「振ってくれてありがとう」の功罪
昨夜、サントリーホールでN響B定期を聴いてきた。
一般参賀に参加するのは最近完全にやめてしまったが、ロビーに出て入口に向かう途中に大きな拍手が沸いたので、おそらくブロムシュテットが再度出てきたのだろう。
拍手を贈っている人の中にはこう思った方も多いのではないか。
今日も元気に振ってくれてありがとう。
演奏の出来不出来なんてどうでもいい。
そこにいてくれるだけでいい。
私もこのような心境になったことが20数年前にある。
朝比奈隆に対してだ。
「朝比奈」というのも令和のいまではプロレスファンにとっての力道山みたいな大昔の人かもしれないが、朝比奈を生で聴いた世代は全然現役でコンサート通いしている。
朝比奈の一般参賀は凄かった。

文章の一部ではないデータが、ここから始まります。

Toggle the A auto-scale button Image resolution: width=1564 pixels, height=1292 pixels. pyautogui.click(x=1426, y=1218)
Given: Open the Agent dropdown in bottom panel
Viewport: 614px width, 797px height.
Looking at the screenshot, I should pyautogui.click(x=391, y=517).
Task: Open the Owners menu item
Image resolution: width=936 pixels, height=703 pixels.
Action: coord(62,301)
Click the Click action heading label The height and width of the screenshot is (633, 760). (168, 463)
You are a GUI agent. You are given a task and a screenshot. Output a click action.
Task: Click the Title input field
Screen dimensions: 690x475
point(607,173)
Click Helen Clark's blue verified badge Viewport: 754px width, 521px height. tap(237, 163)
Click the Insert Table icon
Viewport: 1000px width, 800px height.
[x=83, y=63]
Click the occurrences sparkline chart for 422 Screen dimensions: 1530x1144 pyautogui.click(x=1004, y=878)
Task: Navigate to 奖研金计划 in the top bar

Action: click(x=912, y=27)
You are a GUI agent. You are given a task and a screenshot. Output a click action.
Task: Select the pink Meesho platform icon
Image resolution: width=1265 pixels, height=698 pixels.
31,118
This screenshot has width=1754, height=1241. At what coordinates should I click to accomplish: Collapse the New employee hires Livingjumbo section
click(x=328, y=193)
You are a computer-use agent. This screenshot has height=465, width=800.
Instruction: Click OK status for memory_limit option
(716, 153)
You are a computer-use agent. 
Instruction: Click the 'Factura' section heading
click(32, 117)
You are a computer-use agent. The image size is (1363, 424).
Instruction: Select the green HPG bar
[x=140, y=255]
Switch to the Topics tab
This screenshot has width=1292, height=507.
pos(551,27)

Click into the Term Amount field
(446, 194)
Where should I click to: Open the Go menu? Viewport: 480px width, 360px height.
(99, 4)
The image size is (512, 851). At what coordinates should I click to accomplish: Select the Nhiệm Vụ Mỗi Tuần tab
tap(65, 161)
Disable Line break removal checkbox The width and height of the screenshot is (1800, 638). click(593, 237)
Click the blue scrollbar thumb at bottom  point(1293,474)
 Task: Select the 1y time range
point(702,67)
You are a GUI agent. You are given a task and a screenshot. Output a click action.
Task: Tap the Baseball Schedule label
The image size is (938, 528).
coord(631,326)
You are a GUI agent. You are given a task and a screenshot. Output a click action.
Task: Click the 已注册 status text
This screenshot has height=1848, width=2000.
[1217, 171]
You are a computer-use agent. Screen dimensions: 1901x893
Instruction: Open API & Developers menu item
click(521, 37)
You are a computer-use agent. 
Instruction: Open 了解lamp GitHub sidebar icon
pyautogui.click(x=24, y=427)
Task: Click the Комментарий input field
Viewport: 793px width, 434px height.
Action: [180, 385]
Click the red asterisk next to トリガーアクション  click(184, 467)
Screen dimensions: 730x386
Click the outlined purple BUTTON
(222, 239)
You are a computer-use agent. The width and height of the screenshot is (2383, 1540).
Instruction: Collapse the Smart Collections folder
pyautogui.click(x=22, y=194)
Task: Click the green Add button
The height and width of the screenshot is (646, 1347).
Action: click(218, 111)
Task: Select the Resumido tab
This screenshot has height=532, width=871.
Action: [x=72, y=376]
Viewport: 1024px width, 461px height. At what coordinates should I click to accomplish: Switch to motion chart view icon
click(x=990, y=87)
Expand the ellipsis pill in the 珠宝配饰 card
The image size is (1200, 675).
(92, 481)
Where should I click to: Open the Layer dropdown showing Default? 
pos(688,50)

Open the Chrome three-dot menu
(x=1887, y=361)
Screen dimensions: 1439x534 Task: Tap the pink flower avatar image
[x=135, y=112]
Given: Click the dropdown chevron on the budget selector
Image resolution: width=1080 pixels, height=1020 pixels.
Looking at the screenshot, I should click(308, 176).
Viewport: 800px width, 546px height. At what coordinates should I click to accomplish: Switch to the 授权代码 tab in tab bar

あそこから一般参賀の習慣が根付いたのではないかと思うくらい、毎回毎回飽きずに一般参賀が起きていた。
「録音をチェックせずに販売許可を出していた」と言われるくらい生前に膨大な録音(それも同曲異演)が出ていた朝比奈だが、その多くはライブ録音。
聴いてみてゲッ!と思わされるのは、終曲後のオタクの野太い雄叫び。当時の朝比奈に対するヲタの熱狂ぶりはいまの地下アイドルへのそれをも上回る。
あれを聴かされるのが嫌だから朝比奈の録音に手が伸びないというのもある。
何はともあれ、当時の朝比奈に対するファンの熱狂は凄かったのだ。
それは全肯定の凄さである。
いまの「推し」の感覚に近い。「朝比奈さん、今日も元気でいてくれてありがとうー!」の気持ち。演奏の出来不出来などどうでもいいのである。
私は昨夜のブロムシュテットを見て(聴いて、ではない)、似たような心境になっているファンも多いのではないかと考えた。
内心「朝比奈現象の再来か」と思ったものだった。
全肯定になってしまうと、批評の対象から外れてしまう。
現在も新聞のコンサート評が続いているのかしらないが、いまのブロムシュテットの演奏を否定的に書ける空気は存在しているのだろうか。
先日の『音楽の友』におけるブルックナー座談会では、朝比奈隆の名前が出てこないというので話題になった。
朝比奈を生で聴かなかった世代の座談会だからそうなったのかもしれないが、私はあれだけ日本のクラシック界を熱狂させた朝比奈について(ましてやブルックナー特集で)何の言及もされないということに違和感を覚えた。
褒めろと言ってるのではない。
「朝比奈のブルックナーはヴァントやチェリビダッケに並ぶ世界レベル」
と語っていたクラシックオタクがものすごく多かった(評論家でもそうだろう)。
それが手のひらを返したようにそんなことを言う人はいなくなった。
その総括なり検証が必要ではないかと思うのである。
朝比奈のCDで雄叫びを上げてた人たちはいまどこにいるのだろう?(普通にサントリーホールやオペラシティにいるのだろうが……😅)。
朝比奈に限らず、昭和・平成初期のクラオタを熱狂させた音楽評論家・宇野功芳もそろそろ研究の対象になってもよいのではないだろうか?
すでになっているのだろうか? 吉田秀和と違い、アカデミックな対象にはなりにくそうだが……。
ブロムシュテットを全肯定したくなる心境を否定するつもりはないが、それは「推しへの愛」に似ていて、昔の朝比奈と同じである。
朝比奈を話題にする人はすっかり減ってしまった。ブロムシュテットも似た道を辿っているのかもしれない。
そう考えれば、現人神みたいに崇め奉られずに、晩年まで毀誉褒貶が渦巻いている方が芸術家の名声(特に死後)にとってはいいのかもしれない。
そして、しつこいようだが私が常々思っているのは
「朝比奈のブルックナーは世界レベル!」と語っていたオタクはいま何をしてるのか?